#### What you are asked to do:
Exclude the pictures and retype the entries as written.

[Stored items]
□ □ □
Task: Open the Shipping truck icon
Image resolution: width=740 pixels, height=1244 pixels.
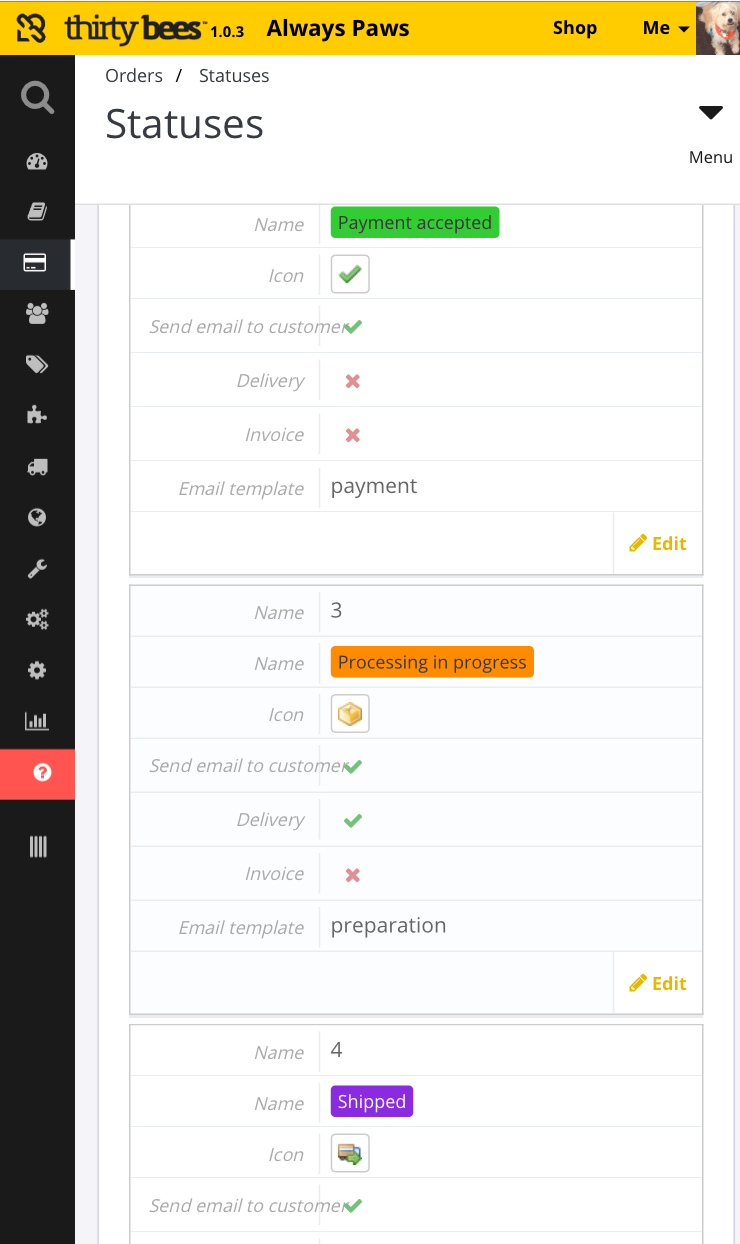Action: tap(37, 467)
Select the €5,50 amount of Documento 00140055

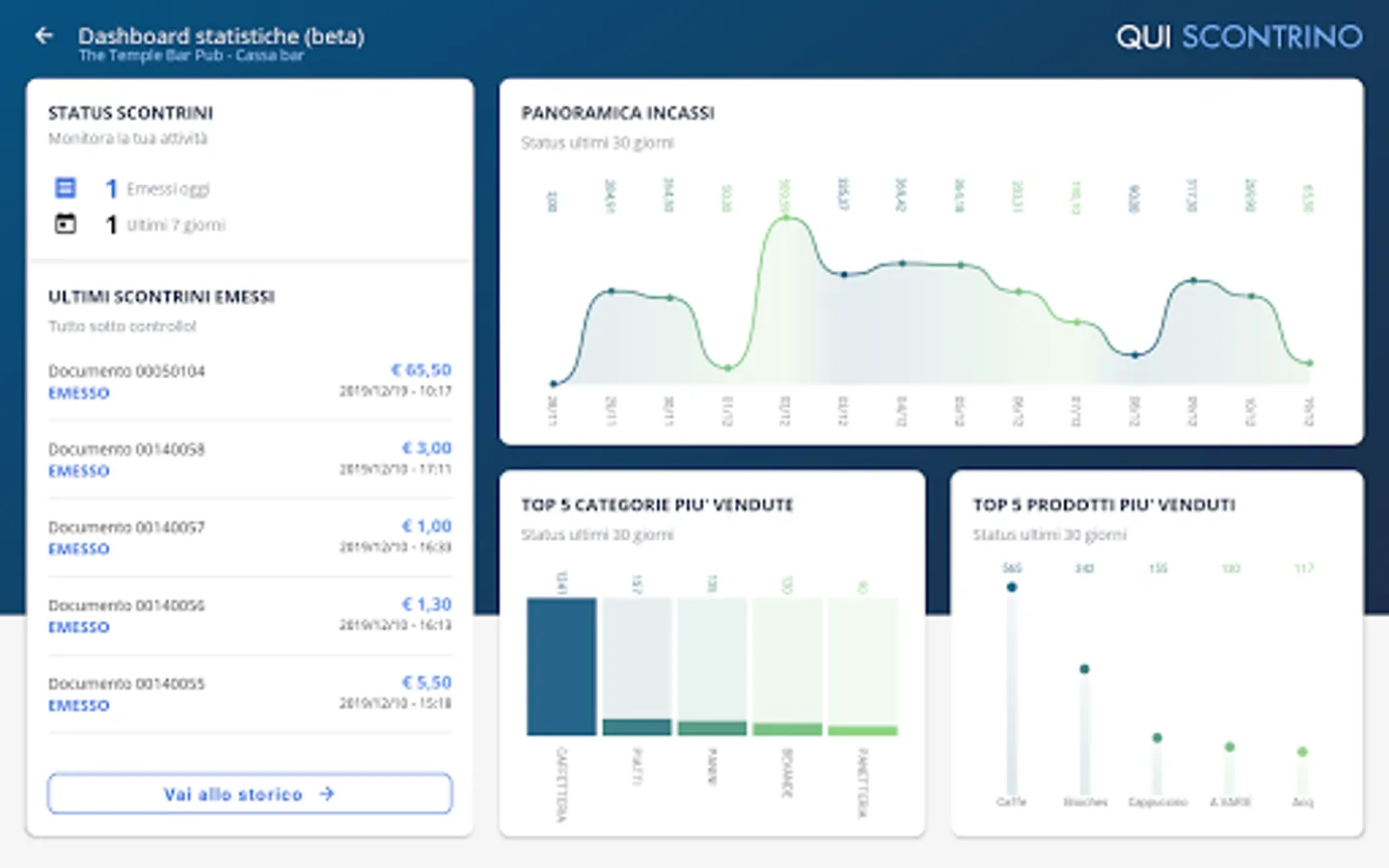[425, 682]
□ □ □
#### Expected output:
Task: Open the Shipping truck icon
Image resolution: width=740 pixels, height=1244 pixels.
Action: tap(37, 467)
Select the €5,50 amount of Documento 00140055

[425, 682]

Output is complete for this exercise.